Task instructions
Find the line in the data below that contains "Open the Most". Return that line and all the lines after it, unchanged.

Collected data
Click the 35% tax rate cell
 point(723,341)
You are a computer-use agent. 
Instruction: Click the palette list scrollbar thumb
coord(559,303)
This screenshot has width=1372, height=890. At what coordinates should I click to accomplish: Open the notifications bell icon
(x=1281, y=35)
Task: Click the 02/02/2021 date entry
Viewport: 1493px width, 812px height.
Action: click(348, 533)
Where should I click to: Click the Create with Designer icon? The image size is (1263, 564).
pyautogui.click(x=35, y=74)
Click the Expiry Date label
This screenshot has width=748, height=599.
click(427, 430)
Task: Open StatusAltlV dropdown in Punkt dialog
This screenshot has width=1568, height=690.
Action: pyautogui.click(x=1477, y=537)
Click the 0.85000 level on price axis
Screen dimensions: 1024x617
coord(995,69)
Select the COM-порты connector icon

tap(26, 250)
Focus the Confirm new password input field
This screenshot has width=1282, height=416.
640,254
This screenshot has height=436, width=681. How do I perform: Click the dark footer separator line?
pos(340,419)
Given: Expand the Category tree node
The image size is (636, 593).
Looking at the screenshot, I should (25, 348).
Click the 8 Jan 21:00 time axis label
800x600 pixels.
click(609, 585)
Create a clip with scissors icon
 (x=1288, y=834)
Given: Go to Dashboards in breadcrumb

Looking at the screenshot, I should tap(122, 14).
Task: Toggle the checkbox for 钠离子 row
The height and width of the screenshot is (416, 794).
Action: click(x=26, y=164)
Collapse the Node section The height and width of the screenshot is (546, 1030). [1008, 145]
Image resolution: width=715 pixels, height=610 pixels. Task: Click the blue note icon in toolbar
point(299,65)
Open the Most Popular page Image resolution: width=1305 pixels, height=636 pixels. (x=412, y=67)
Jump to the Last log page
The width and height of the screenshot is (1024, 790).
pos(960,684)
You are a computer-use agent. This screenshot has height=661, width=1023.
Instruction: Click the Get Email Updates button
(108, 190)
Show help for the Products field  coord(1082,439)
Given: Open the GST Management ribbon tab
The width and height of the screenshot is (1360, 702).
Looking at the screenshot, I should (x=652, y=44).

Answer box
Open the Most Popular page Image resolution: width=1305 pixels, height=636 pixels. (x=412, y=67)
Jump to the Last log page
The width and height of the screenshot is (1024, 790).
pos(960,684)
You are a computer-use agent. This screenshot has height=661, width=1023.
Instruction: Click the Get Email Updates button
(108, 190)
Show help for the Products field  coord(1082,439)
Given: Open the GST Management ribbon tab
The width and height of the screenshot is (1360, 702).
Looking at the screenshot, I should (x=652, y=44).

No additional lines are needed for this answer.